Movie Reviews by Edwin Jahiel

EIGHT OSCAR 2005 Oscar Short Subject Nominees and Winners

Winners: RYAN and WASP. (RYAN was directed by U of I graduate Chris Landreth)

The title speaks for itself. This, I believe, is a first for Champaign-Urbana as well as for other locations SHORTS are a tricky thing, For most people beyond childhood the term "movie" means "feature." But there is a humongous amount of short films, with a huge variety of types, subjects, treatments and such. The directors/makers of those shorts are overwhelmingly unknown names. Not surprising since even in the case of most makers of feature movies--including blockbusters and best-sellers-- the public-at-large has no idea of what the directors' names are—but do know the names of the actors.

Please note that the works in this program have been in a huge number of short-film festival the world over, and all won prizes, in great numbers.

GOPHER BROKE (USA animation by Jeff Fowler.) A hungry, inventive gopher finds a way to shake up trucks that carry foods which spill out. But other, faster animals are around too…

TWO CARS, ONE NIGHT. (New Zealand live action by Taika Waititi & Ainsley Gardiner.) The makers as well as the actors are, so far as I know, Maori –but you have to look close. A bunch of adults are having drinks from an establishment. Two cars, close to each other in the parking area contain respectively two little boys and a just pre-teen girl. The bored boys tease (gently) the girl, the older boy gets together with her, they become friendly, then the adults return. A cute "brief encounter."

BIRTHDAY BOY (Australian, by Sejong Park, a Korean name.) Set in 1951 during the Korean War. A child, lonely in a near-empty village, tries to amuse himself, watches train convoys laden with tanks, watches distant airplanes, concocts pathetic little games.

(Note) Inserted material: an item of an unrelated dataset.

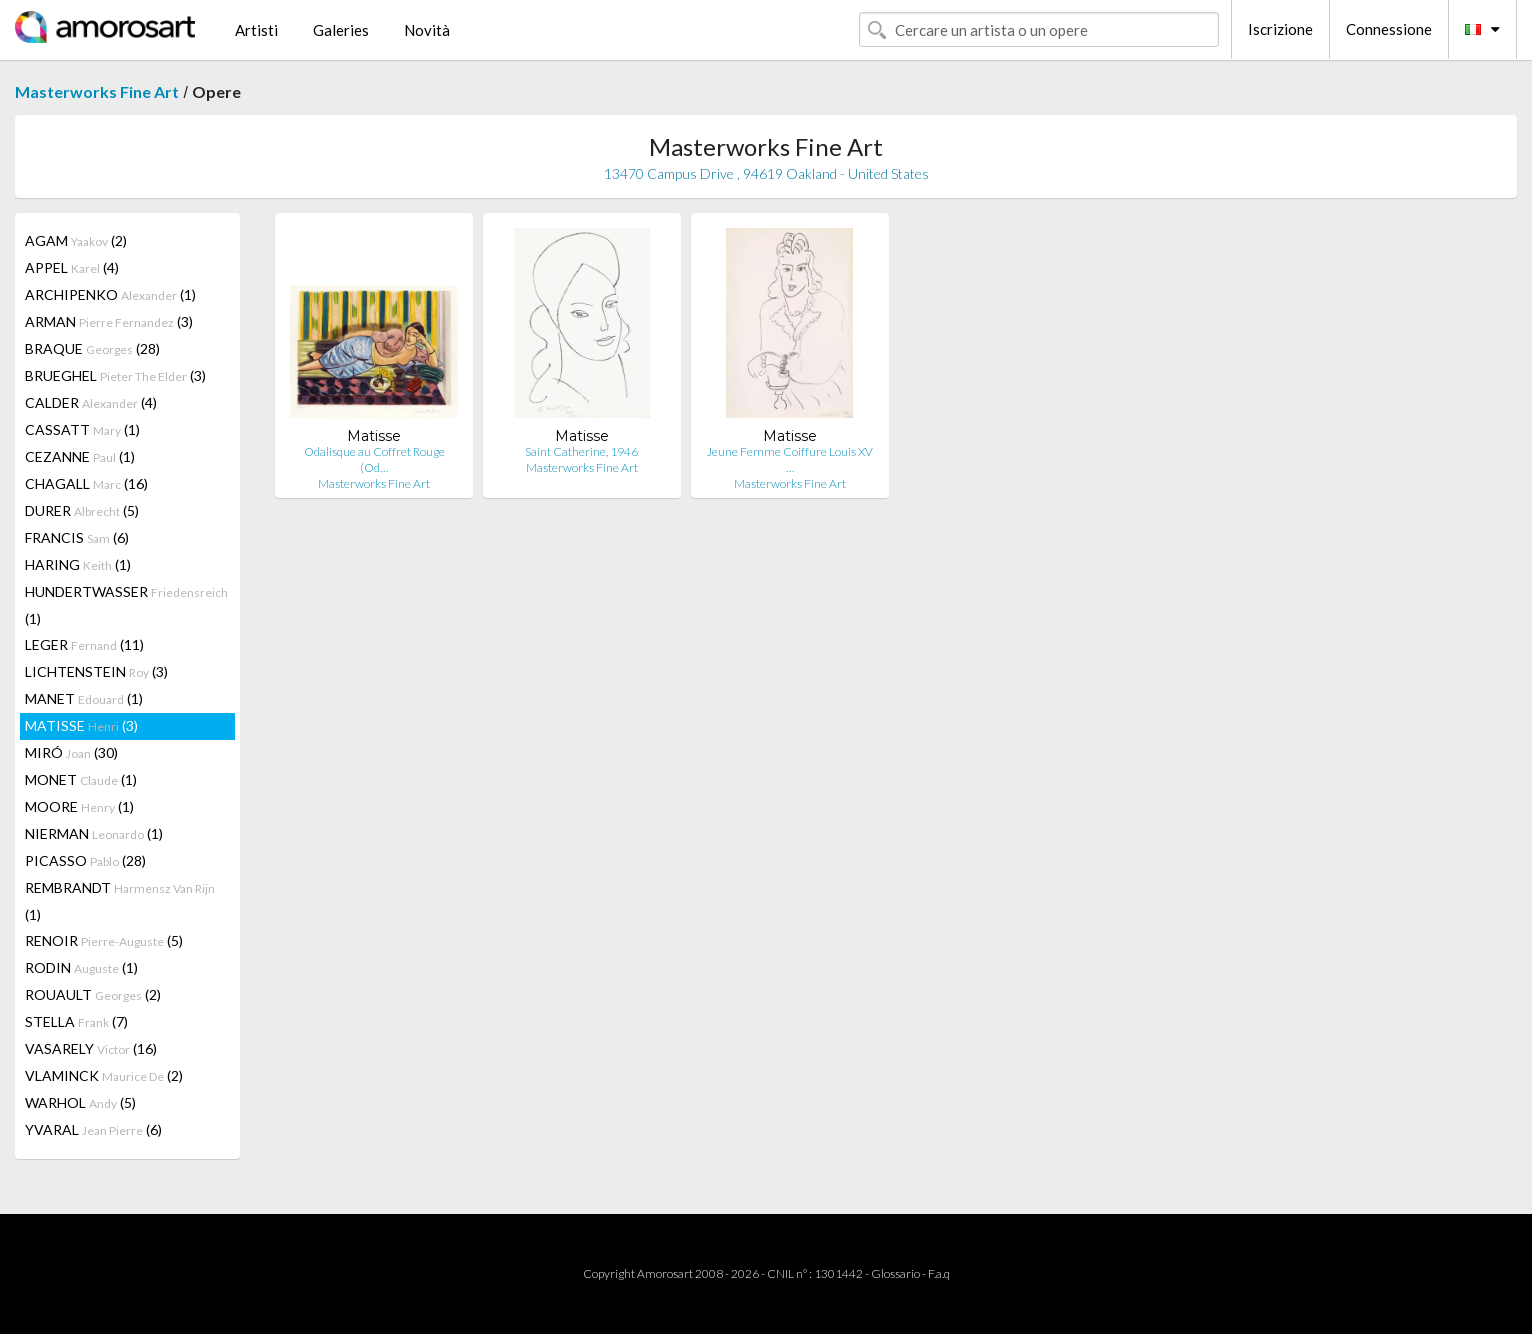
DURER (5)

At home he finds a parcel which he thinks is a birthday present – but it's not. Pathetic in a subdued fashion.

LITTLE TERRORIST.(Indian, by Ashvin Kumar) Another boy, older than the one of the film above) also playing solo, unwittingly crosses the invisible India-Pakistan border, barely avoids getting shot by border guards. A strangely, timely item right now as the two countries are pledging peace and good relations.

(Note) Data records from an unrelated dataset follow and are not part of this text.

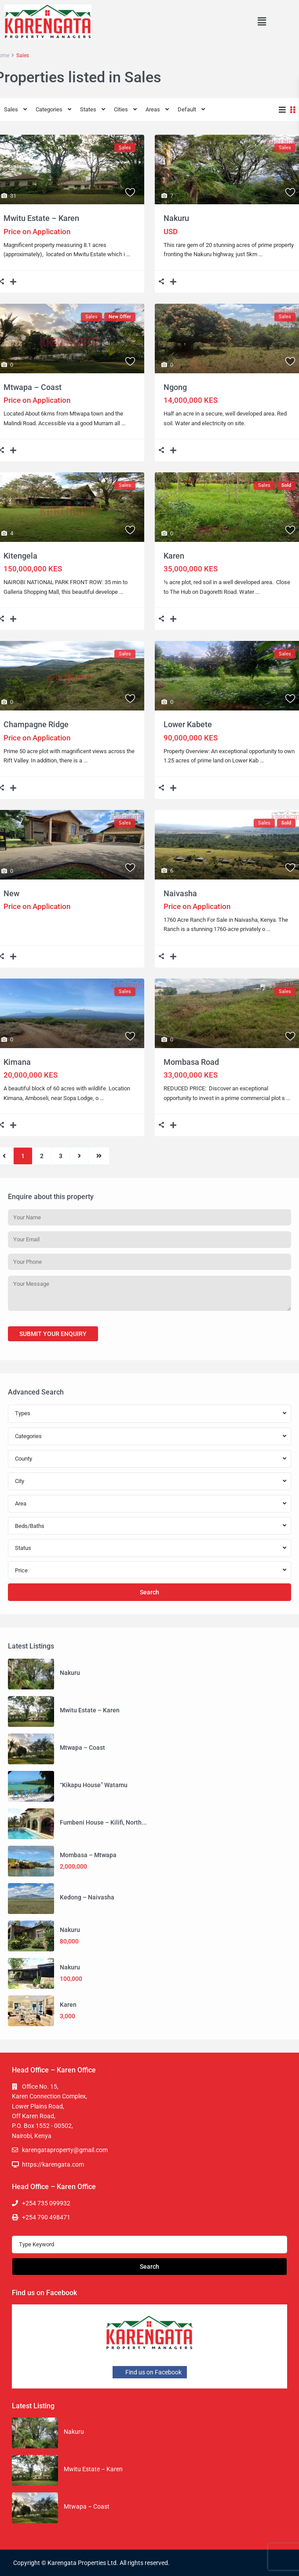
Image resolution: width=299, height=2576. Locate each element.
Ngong (175, 387)
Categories (49, 109)
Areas (153, 109)
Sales (11, 109)
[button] (261, 21)
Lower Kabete (188, 724)
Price (21, 1570)
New (11, 893)
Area (20, 1503)
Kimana (17, 1062)
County (23, 1458)
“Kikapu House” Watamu (94, 1784)
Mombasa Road (191, 1062)
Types (22, 1413)
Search (149, 1592)
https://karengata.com (53, 2164)
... (128, 254)
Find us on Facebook (150, 2372)
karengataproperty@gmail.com (65, 2149)
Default (187, 109)
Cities (121, 109)
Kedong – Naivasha (87, 1897)
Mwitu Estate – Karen (41, 218)
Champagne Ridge (36, 724)
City (19, 1481)
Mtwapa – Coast (33, 387)
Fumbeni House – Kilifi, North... (103, 1822)
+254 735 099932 (46, 2203)
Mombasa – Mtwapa (88, 1854)
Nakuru (176, 218)
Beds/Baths (29, 1526)
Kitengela (20, 555)
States (88, 109)
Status (23, 1548)
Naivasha (180, 893)
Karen (174, 555)
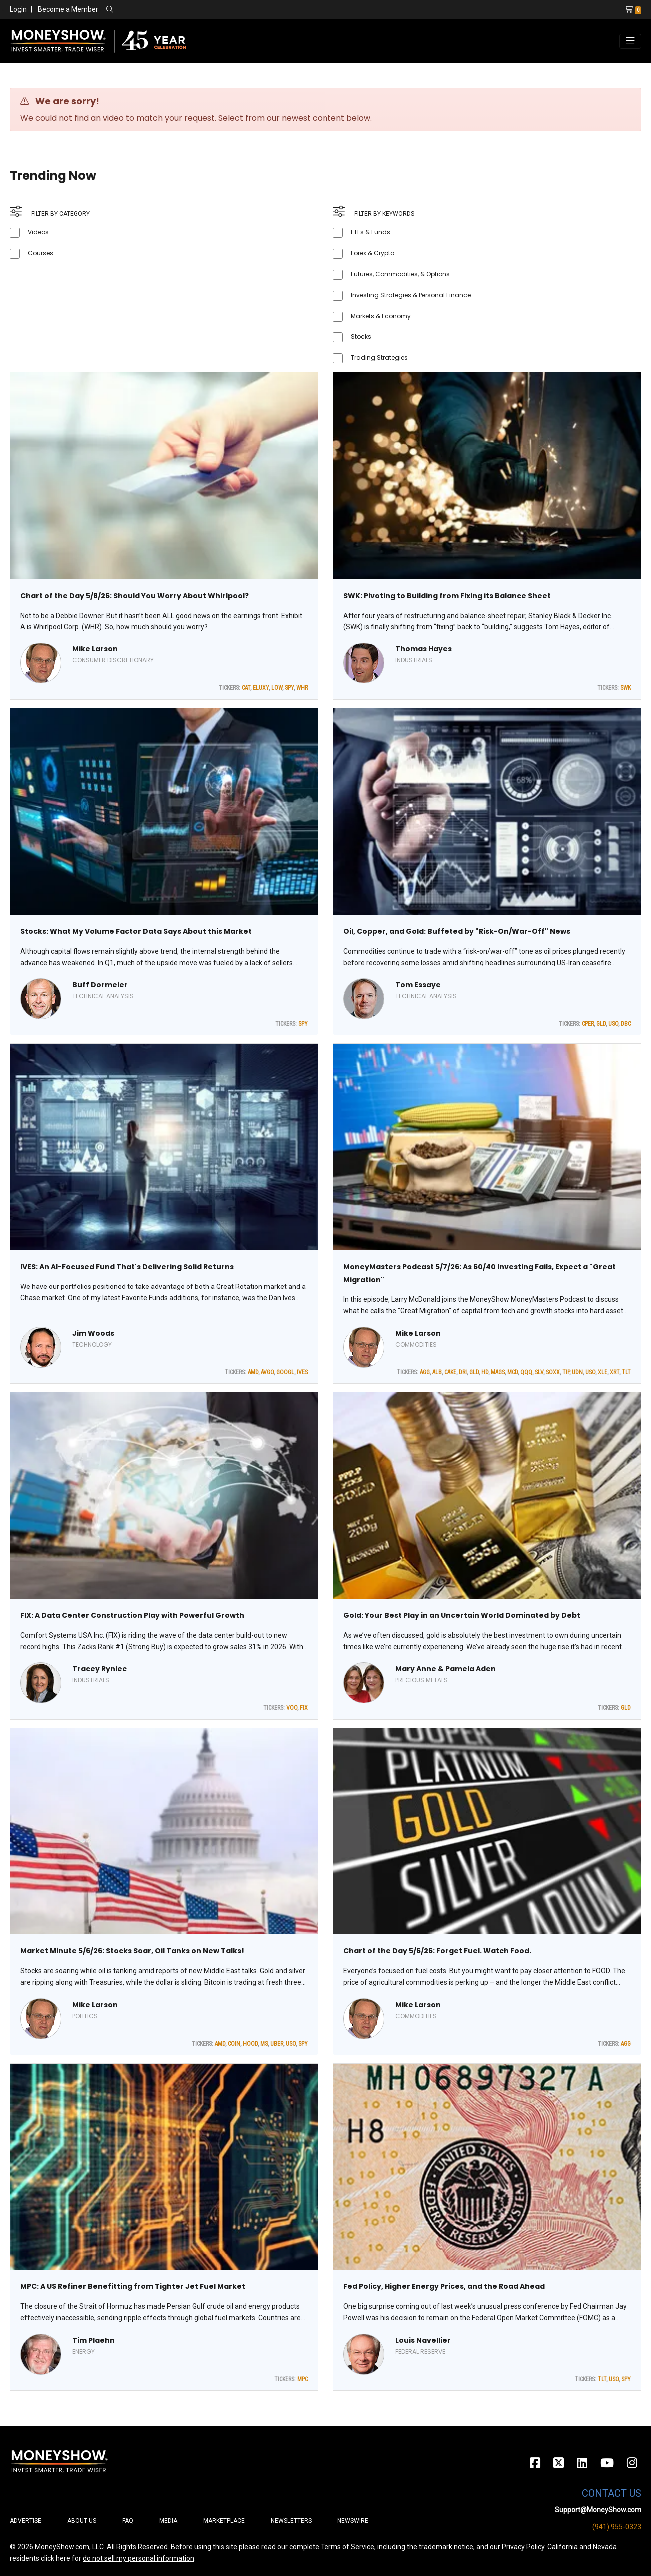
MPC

RYAN (Canadian, by Chris Landreth) Thirty or so years ago, Ryan Larkin was a master of animation in Canada a major contributor to World cinema, and, among other reasons, long admired for its National Film Board (where Larkin got his start). Alas, and for reasons that would take an essay to explain, later, Larkin turned into a coke and booze addict and eventually a panhandler who lived in a Mission. Landreth's movie is a long, fascinating of meetings and conversations between Landreth and Larkin, in which both men are shown as parts (only) of their heads and bodies. The technique is a marvel, stupendous, and totally, absolutely beyond description. It takes up just a quarter of an hour but feels as though it took years to perfect it. By any standards, a A-plus work and, I believe, a milestone among Special Effects.

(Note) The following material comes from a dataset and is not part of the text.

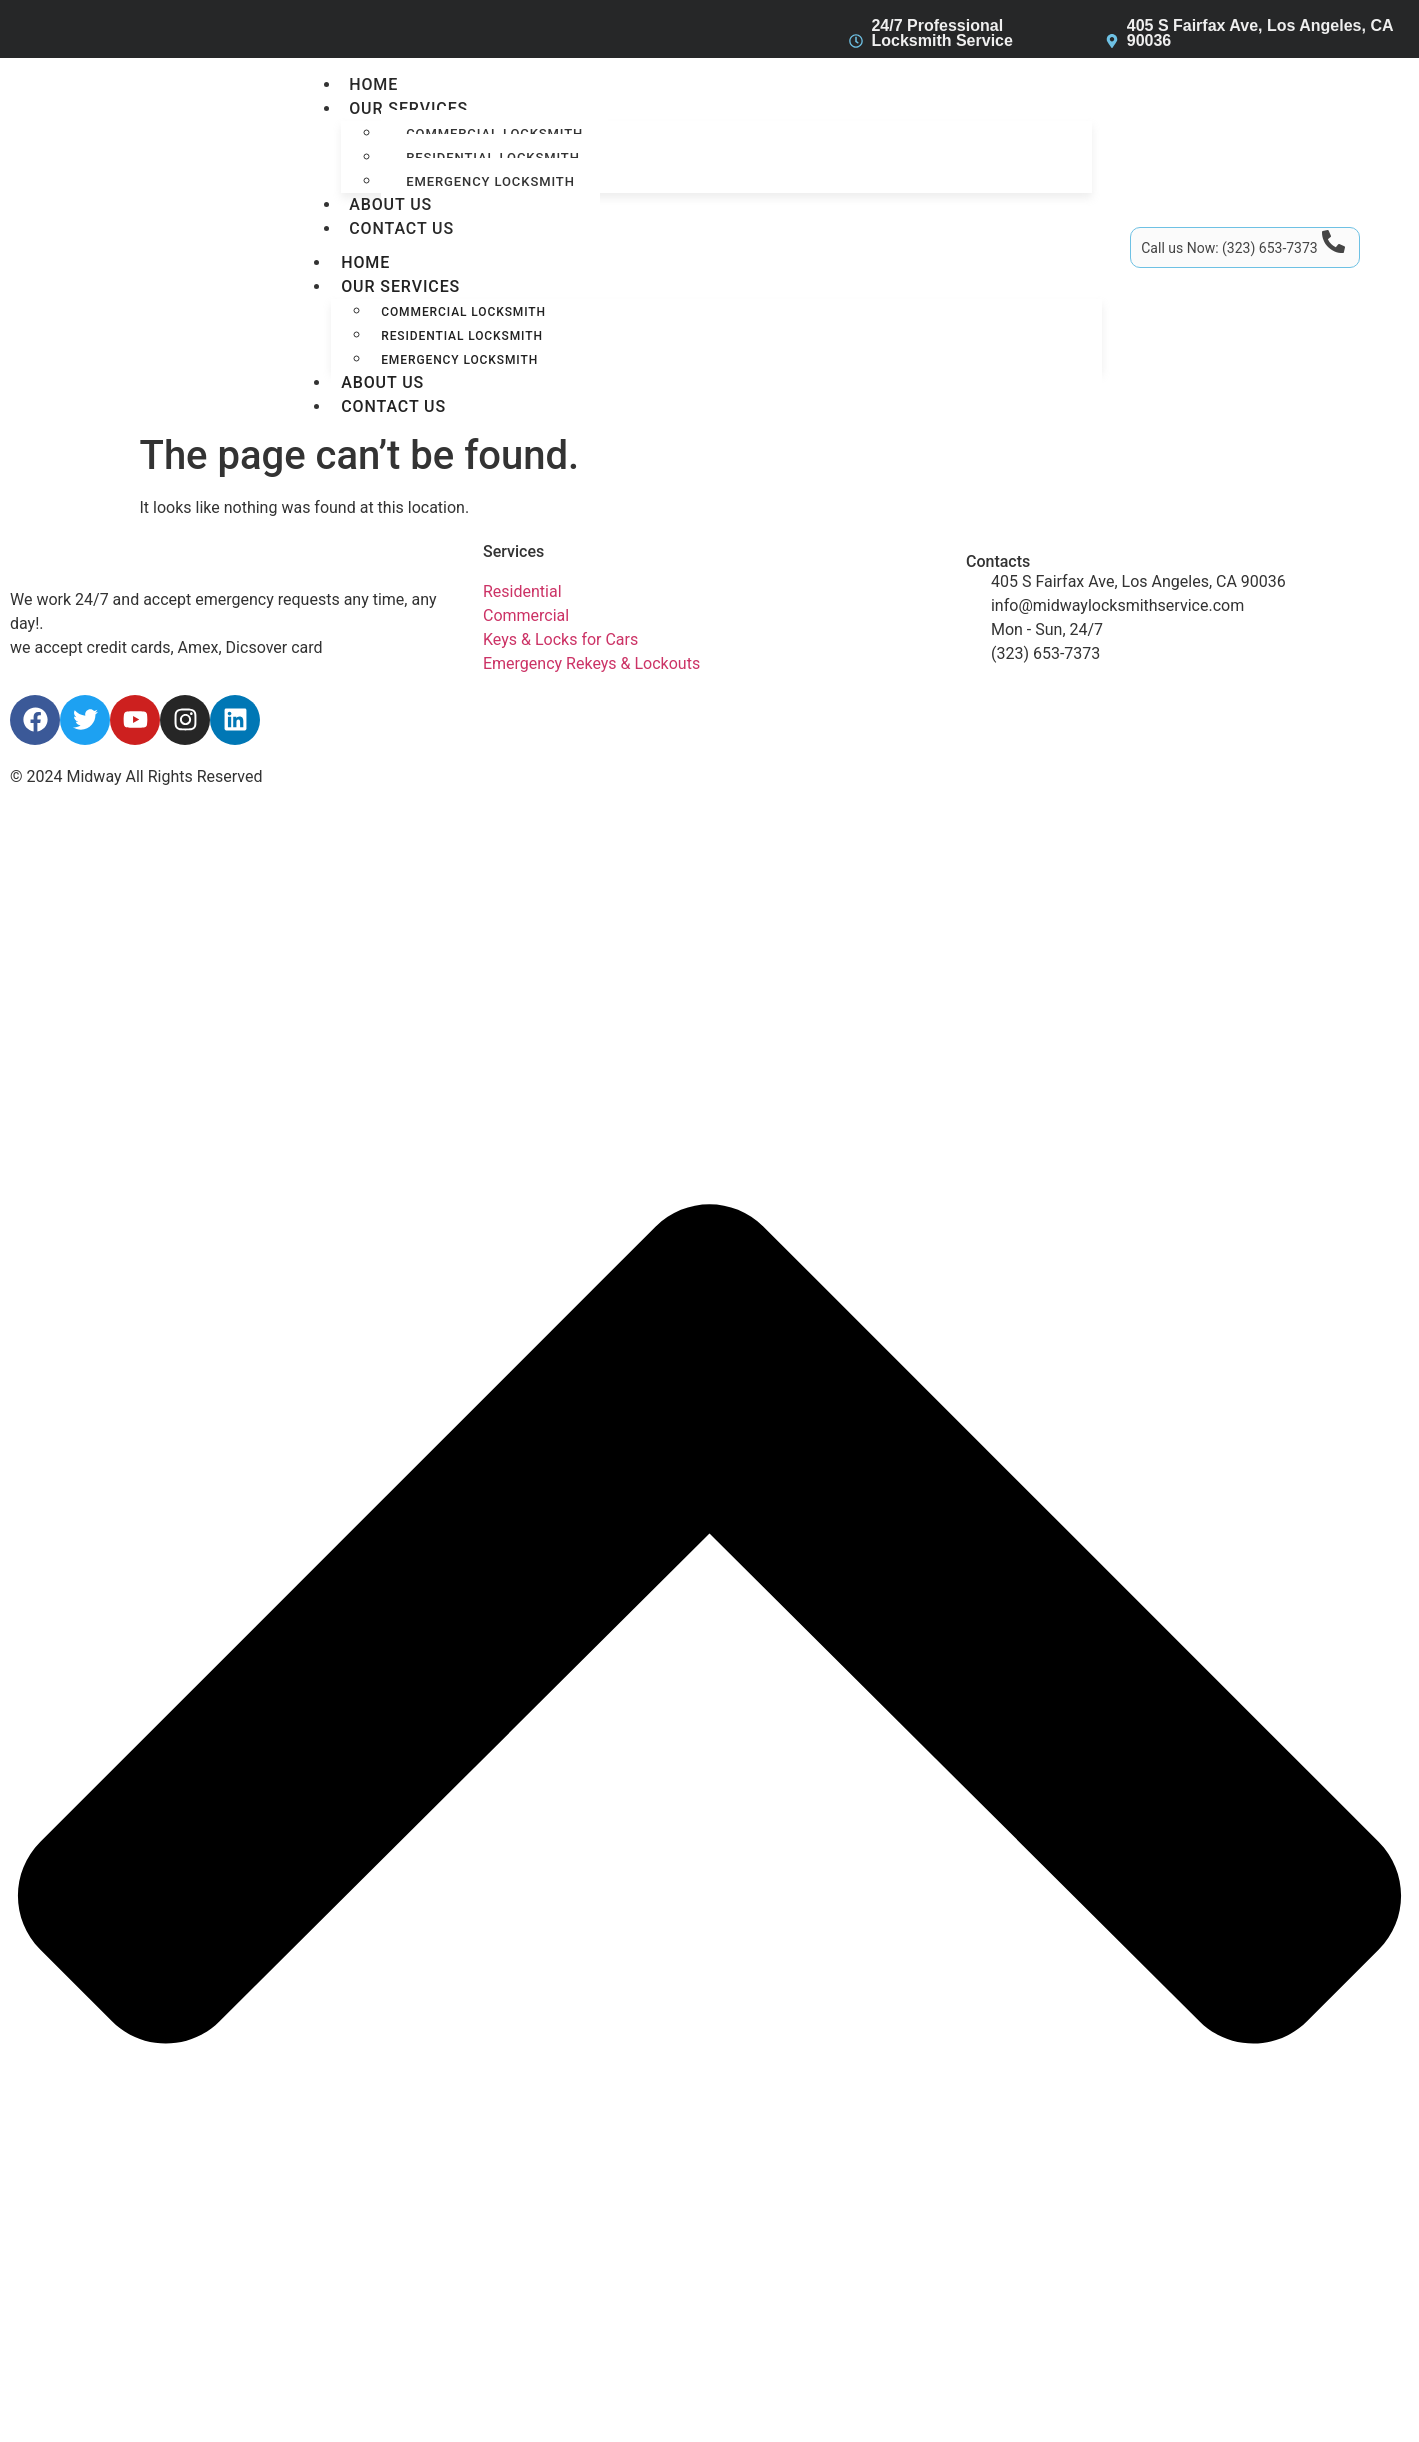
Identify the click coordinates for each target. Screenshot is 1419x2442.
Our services (408, 108)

7:35 IN THE MORNING (Spanish, by Nacho Vigalongo) Odd stuff. A woman enters one of those very Spanish combinations of bar-restaurant-café-snackeria. The atmosphere is strange. A man intones a song about that woman, whom he obviously knows well. The others in the bar are reacting in odd ways. Etc. Then all hell breaks loose. I cannot reveal more. Unusual and definitely Iberian

REX STEELE: NAZI SMASHER (American, by Alexander Woo a film student) Pleasant nonsense, an animation rooted in older comic-books (aka Comix) heroism and in the tradition of supermen-justice makers, saviors of you-name it, and more. Took me back to long long ago serials. In wartime (1941), our government learns that Nazi Eval Schnitzer plots something near the source of the Amazon. Rex, along with sidekick Miss Penny Thimble, chases the villains to the jungles and volcanoes of of South America. Lotsa fun.

WASP (British, by Andrea Arnold) Zoe, a single mother, has three pre-teens girls and a very young baby (I guess, a boy.) She is a good advertisement for birth control. Who the fathers were is a mystery. What her revenues are must be the dole. How she treats the kids is pathetic. Anyway, she must have been man-less for some time (since the baby), so when she runs on an old flame she pretends to be baby-sitting the quartet –which she drags to a pub that the old flame frequents—eventually joins the man in his car while isolating the children. The latter eat garbage –literally. 26 minutes long. Mom is played by Nathalie Press. Very sad and affecting.